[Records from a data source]
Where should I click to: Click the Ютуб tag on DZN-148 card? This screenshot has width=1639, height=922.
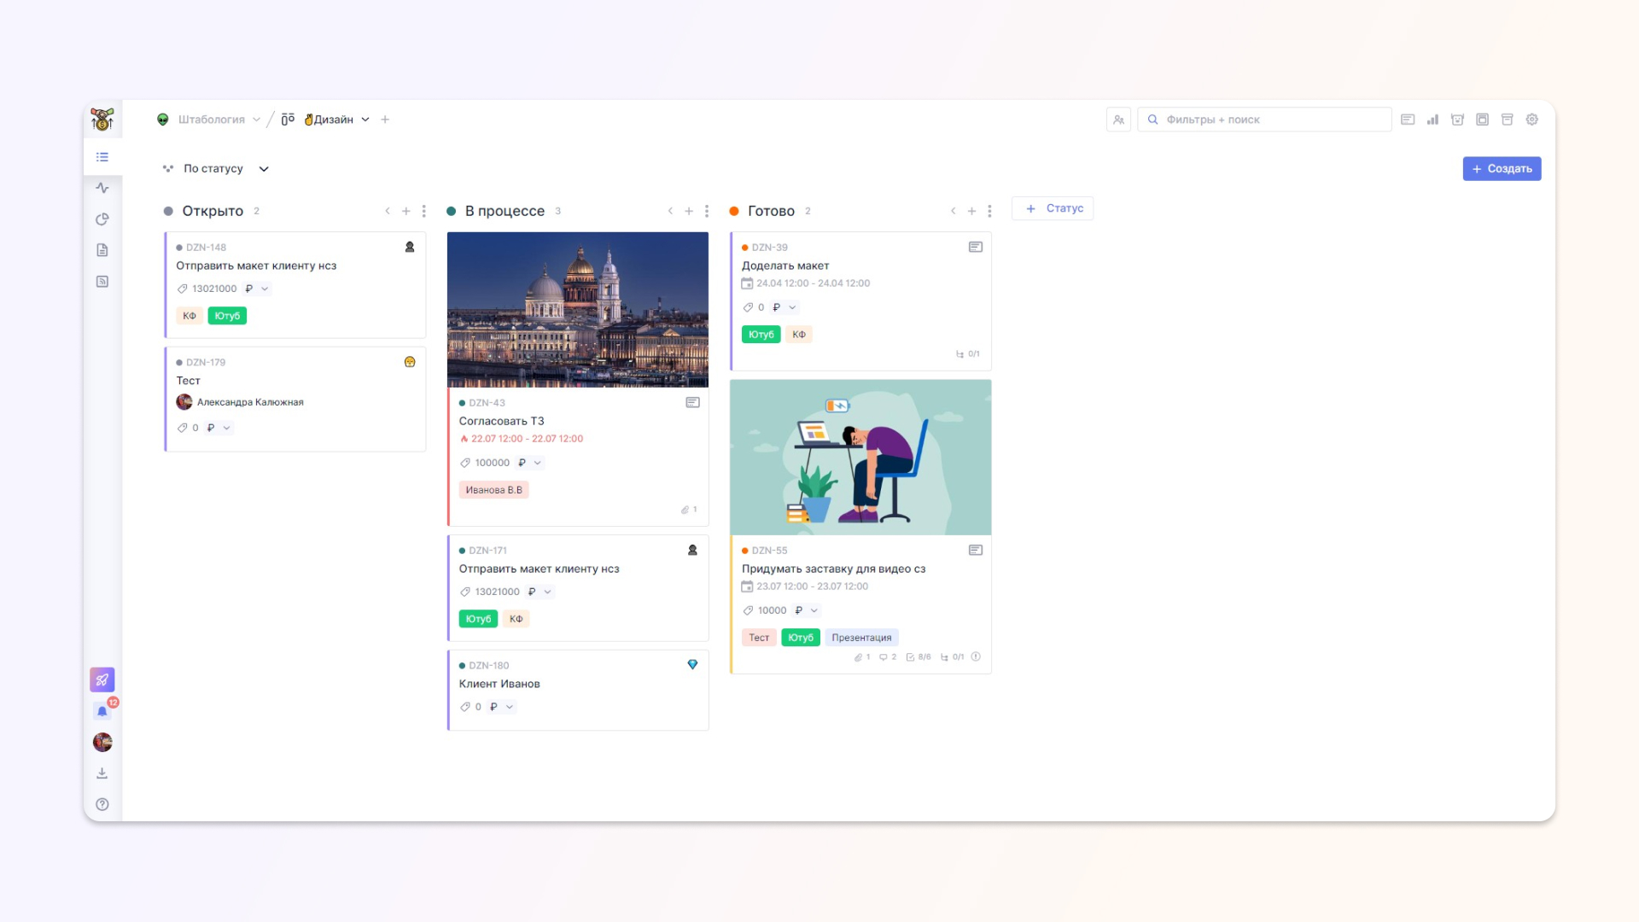click(x=227, y=316)
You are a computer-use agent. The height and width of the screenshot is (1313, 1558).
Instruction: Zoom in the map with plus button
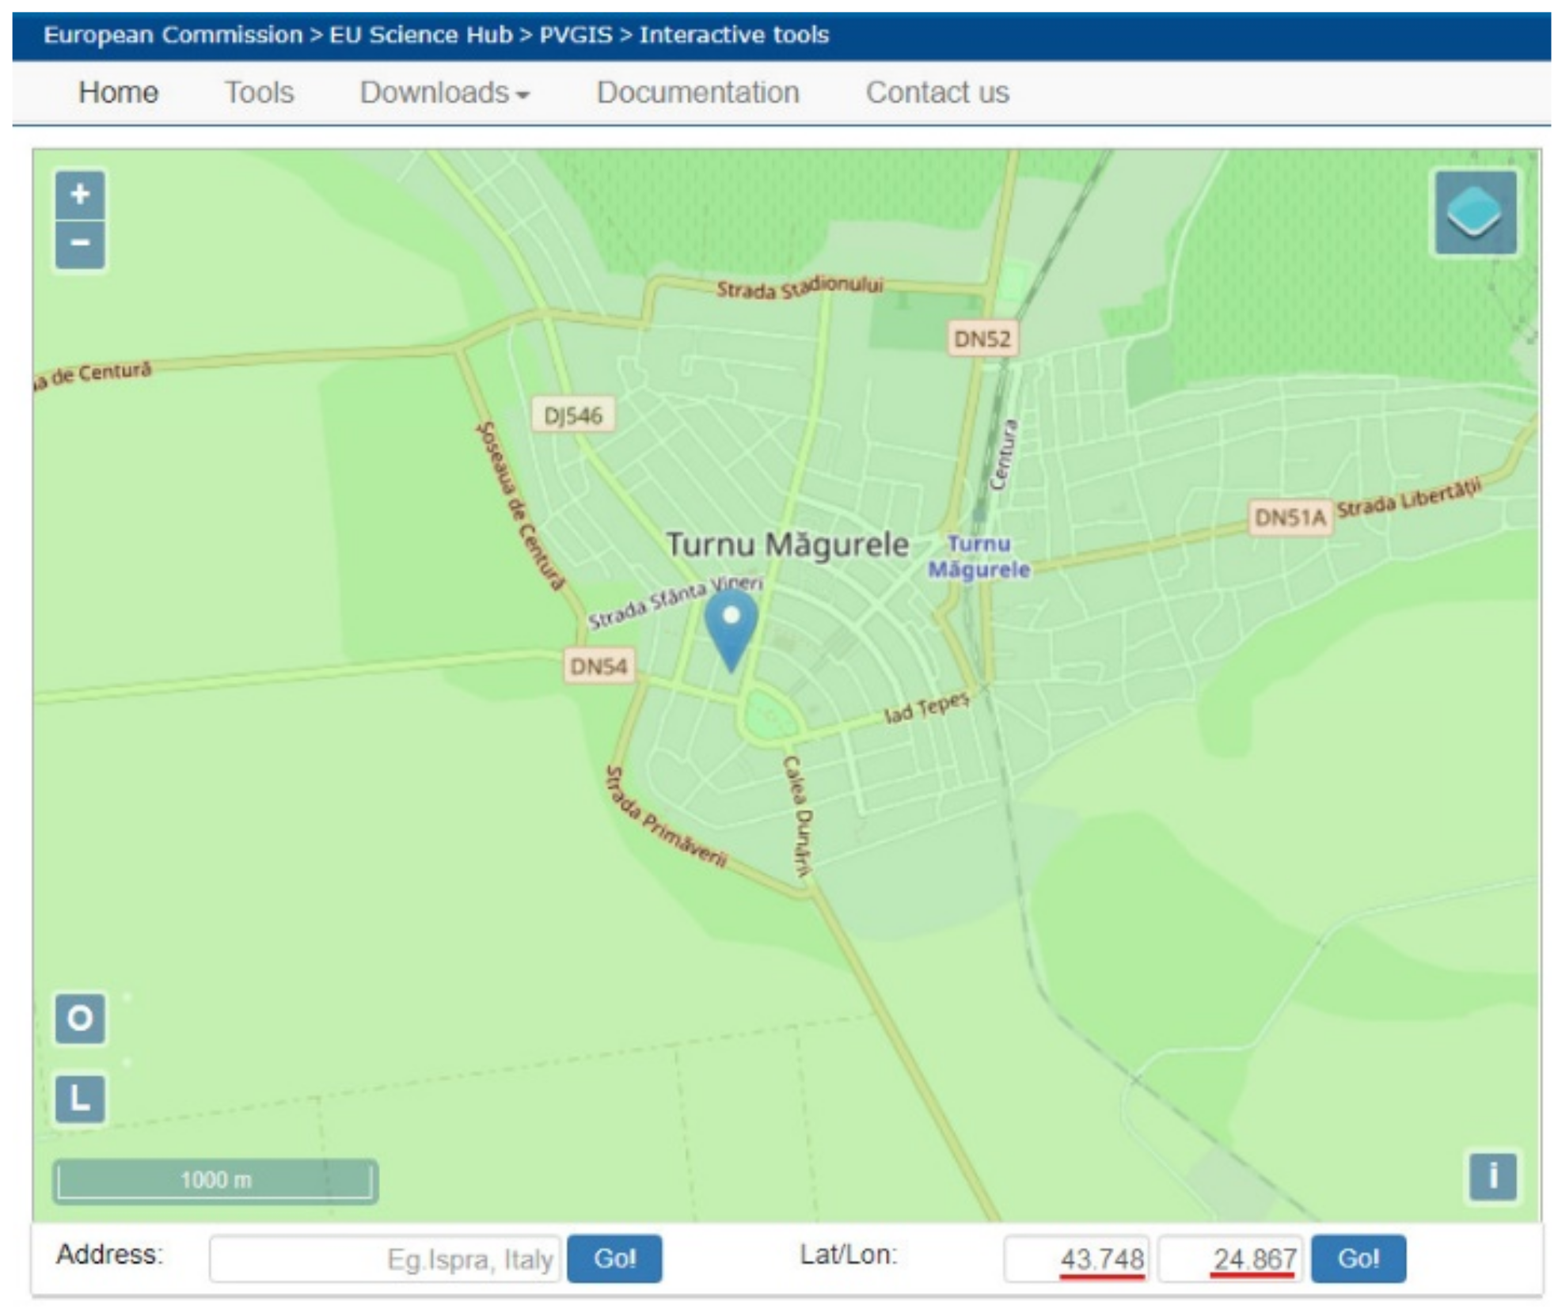tap(80, 195)
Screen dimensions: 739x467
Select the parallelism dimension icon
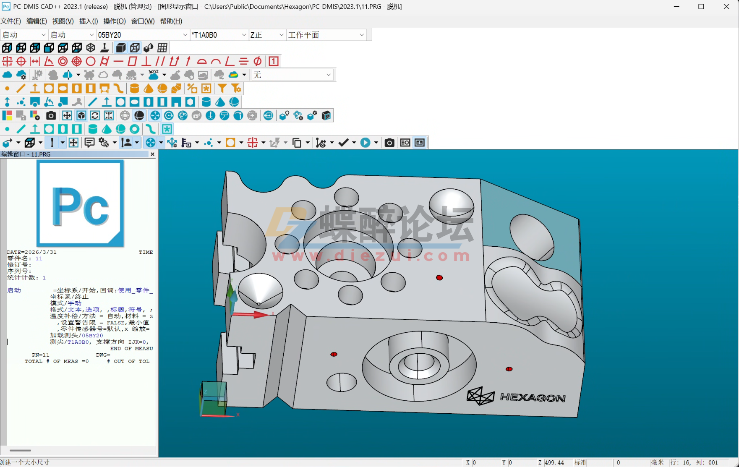pos(161,61)
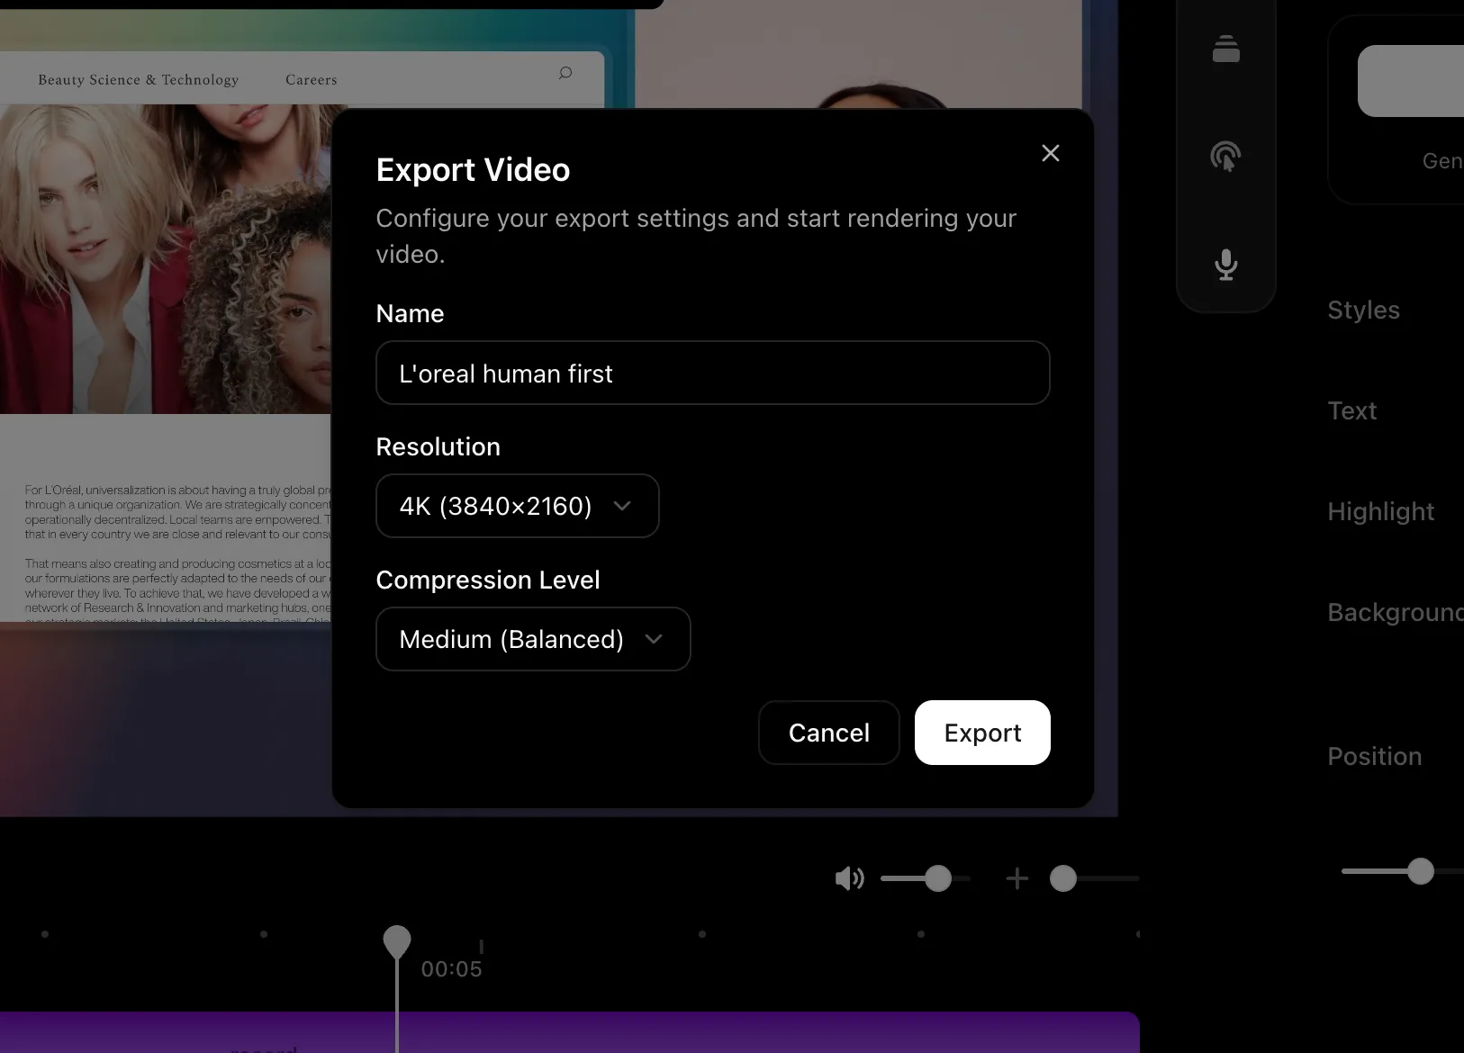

→ **Task description**
The records above need to be given again exactly. Omit the pictures.

→ **Answer to the exercise**
Where should I click to: Click the Ютуб tag on DZN-148 card? This screenshot has width=1639, height=922.
click(x=227, y=316)
You are a computer-use agent. The height and width of the screenshot is (1313, 1558).
Instruction: Zoom in the map with plus button
tap(80, 195)
Screen dimensions: 739x467
Select the parallelism dimension icon
pos(161,61)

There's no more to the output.